Mr. Ole Christian M. Kvarme, Norwegian Bishop of the Church of Norway and former Bishop of Oslo, visited the University of Rijeka on Friday, September 17, 2021. He visited the UNIRI Rectorate, where he was welcomed by Madam Rector, Prof. Snježana Prijić-Samaržija, Ph.D., with associates, i.e. Assist. Prof. Nebojša Zelič, Ph.D., and Assist. Prof. Zoran Grozdanov, Ph.D., both from the UNIRI Center for Peace and Conflict Studies.
The Bishop arrived accompanied by Mr. Stein Villumstad, General Secretary of European Council of Religious Leaders-Religions for Peace since January 2011, with extensive experience in interreligious dialogue, international development, conflict transformation, and human rights.
This is the Bishop’s second visit to the University. He first visited Rijeka in 2019, when negotiations on the establishment of the UNIRI Center for Peace and Conflict Studies had just begun. Today, the Center actively cooperates with the Church of Norway, and through joint projects seek to encourage interreligious dialogue, social engagement and social sensitivity.

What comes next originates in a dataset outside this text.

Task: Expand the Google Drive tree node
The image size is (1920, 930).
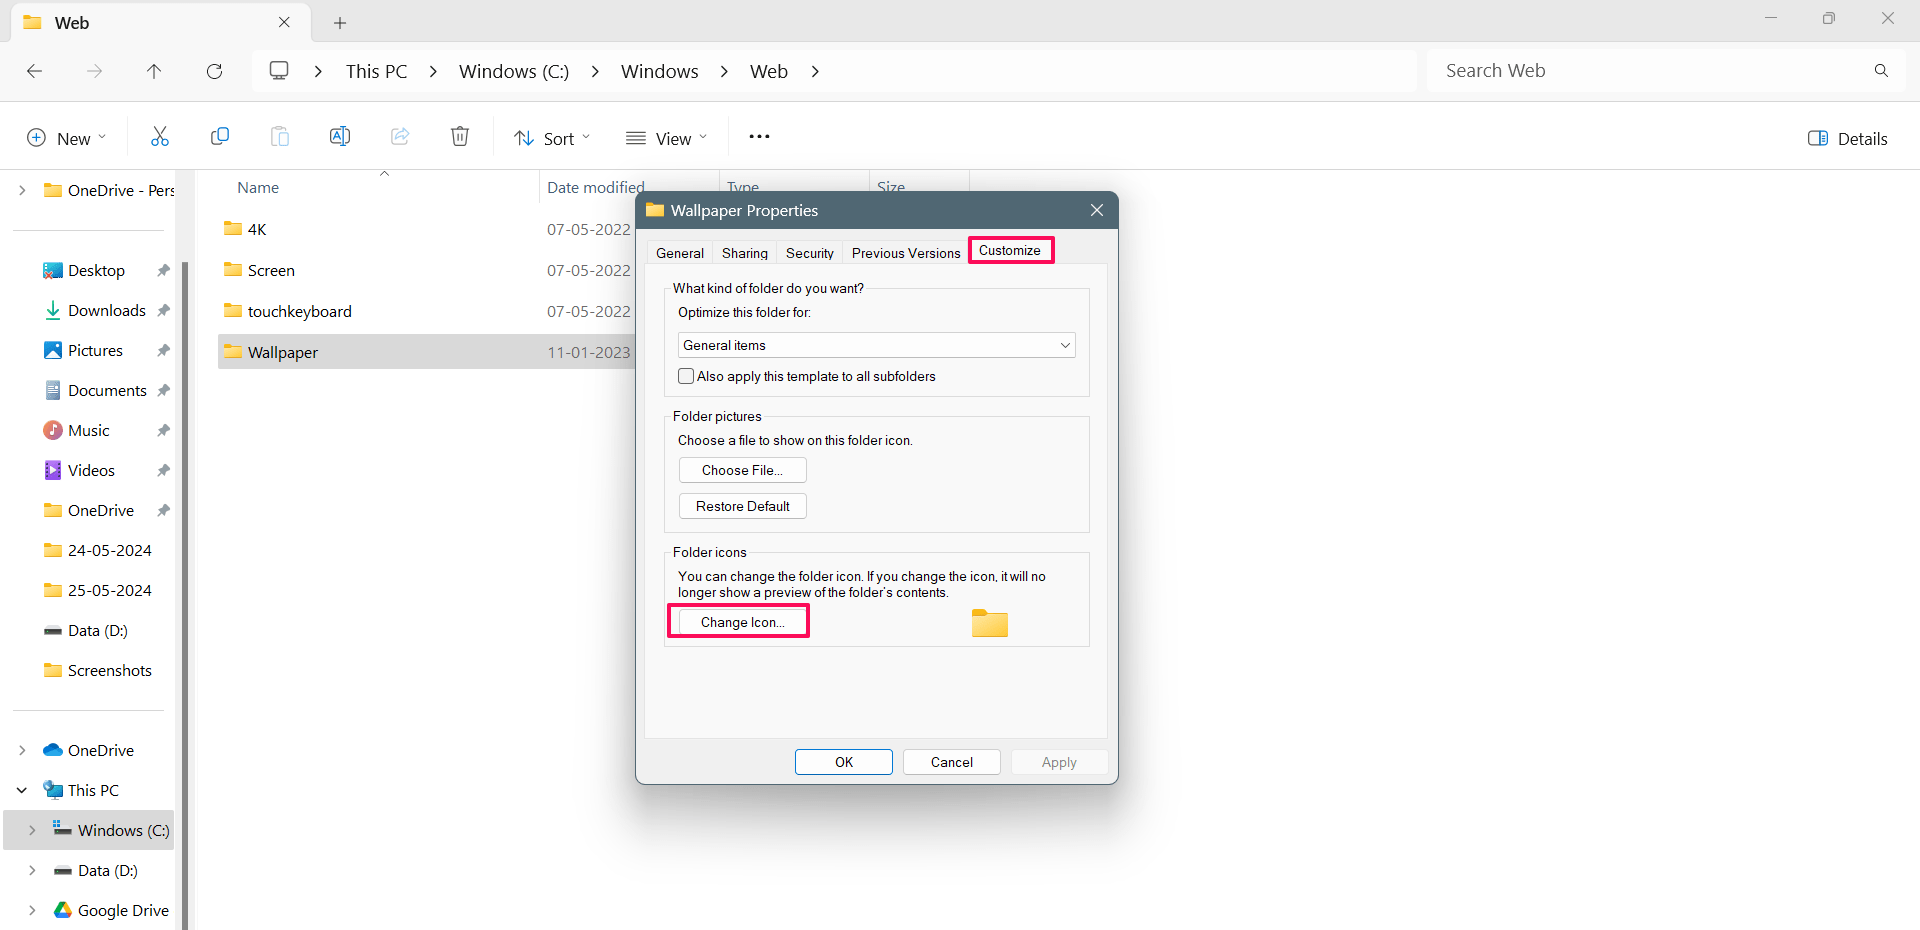Action: click(32, 910)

During his stay in Croatia with the aim of further promoting interreligious dialogue in the Balkans and Southeast Europe, Bishop Kvarme met with various religious leaders and advocates of interreligious dialogue, including Croatian journalist, theologian and activist Drago Pilsel, head of the Serbian Orthodox Church Patriarch Porphyry, apostolic Nuncio to Croatia Giorgio Lingua and numerous theologians from Croatia, Serbia and Bosnia and Herzegovina. During his stay in Rijeka, he will also meet with the Archbishop of Rijeka, Mate Uzinić.

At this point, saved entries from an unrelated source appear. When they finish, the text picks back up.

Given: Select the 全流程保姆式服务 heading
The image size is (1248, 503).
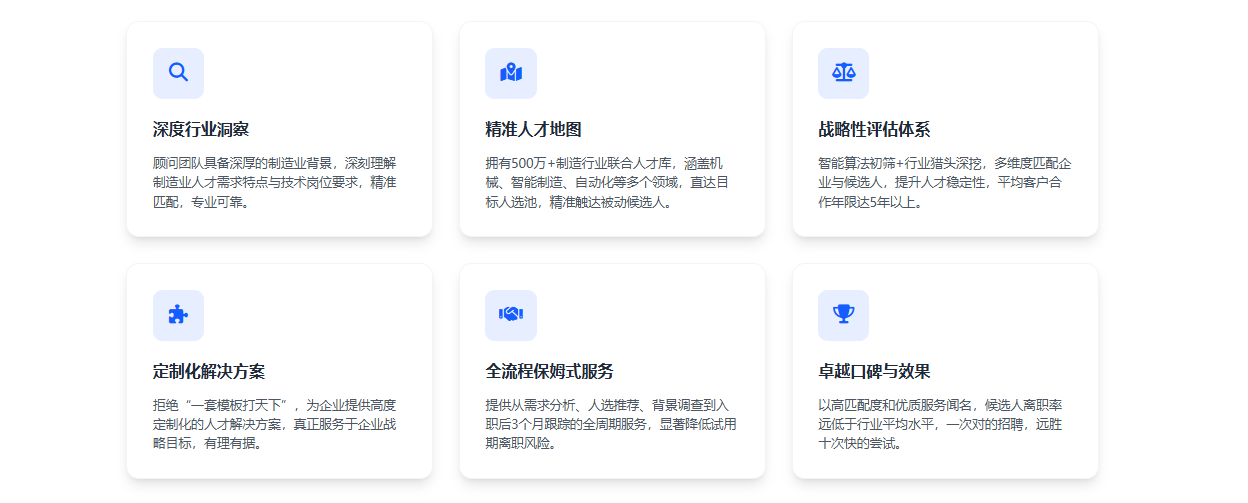Looking at the screenshot, I should [x=550, y=372].
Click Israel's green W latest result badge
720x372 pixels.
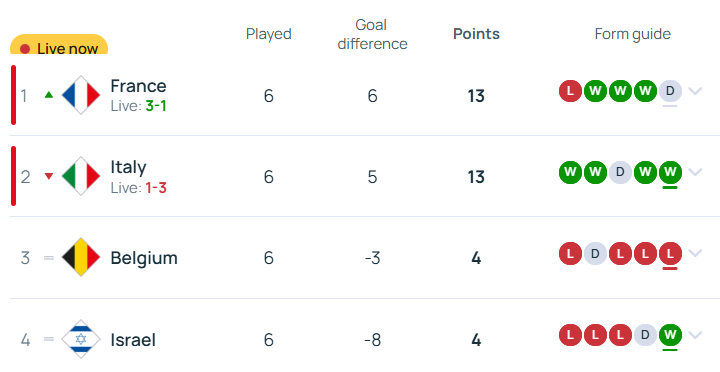tap(670, 335)
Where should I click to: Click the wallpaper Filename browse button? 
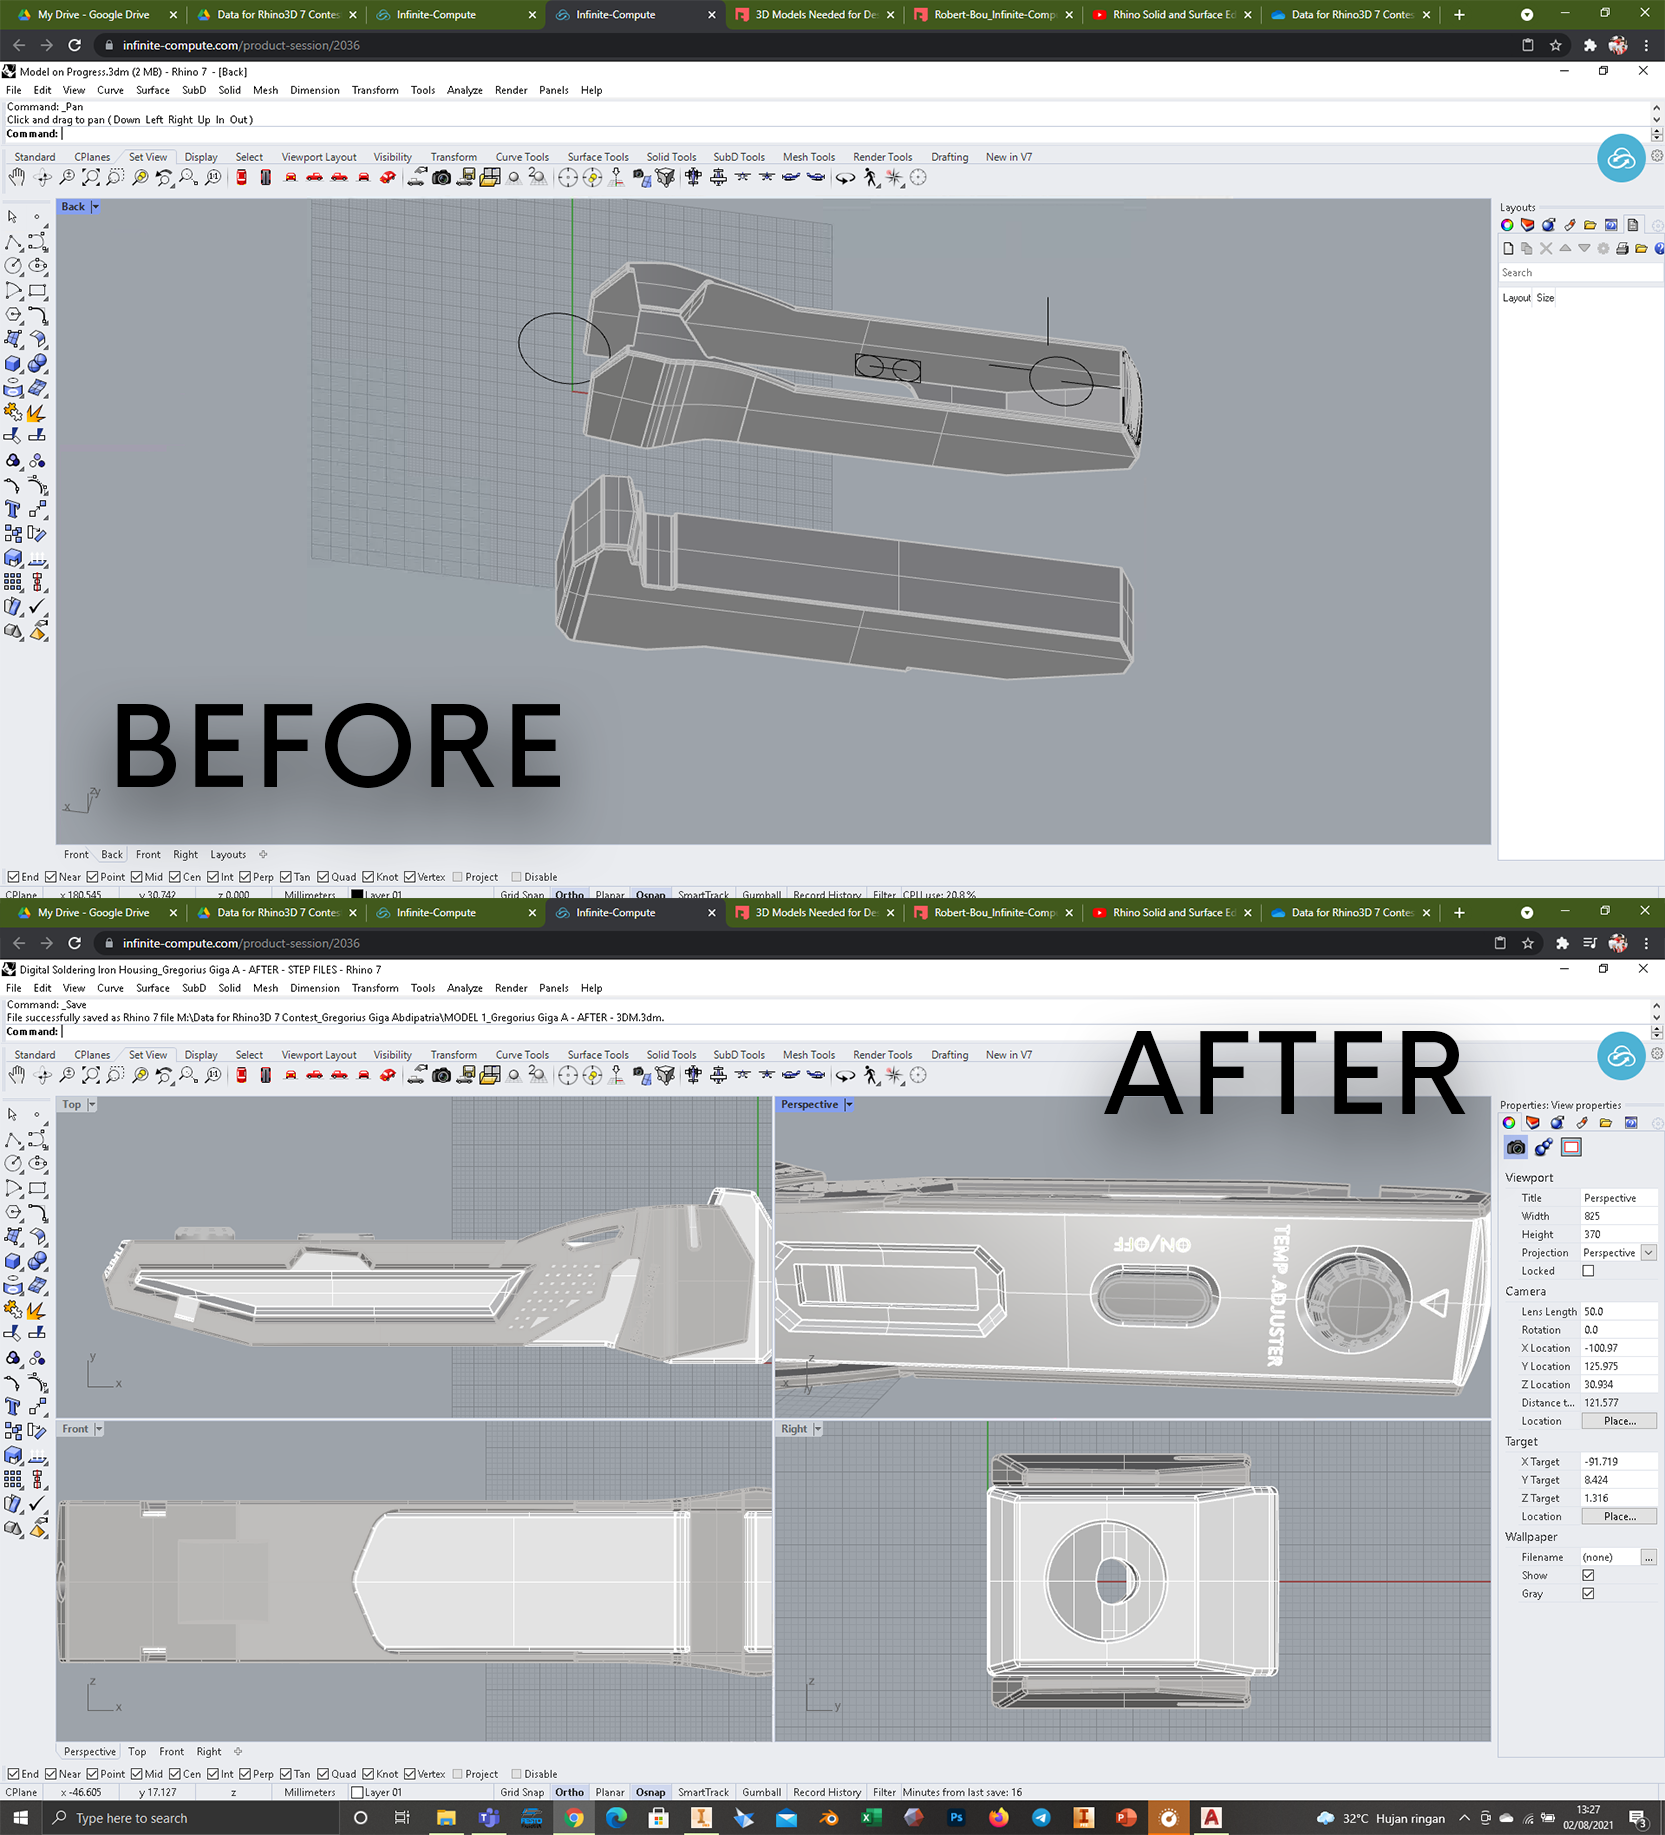coord(1648,1557)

Bishop Kvarme, who has lived in the Middle East for many years, said the Balkans were particularly vulnerable to religious intolerance and conflict, especially because of the common past, heritage, and growing mention of the Homeland War, the consequences of which are still felt today – 26 years after.
Rector Prijić-Samaržija emphasized the importance of universities and the education system in general in promoting interreligious dialogue and the need for critical reflection on available information, which only seems to deepen conflicts and cause frustration.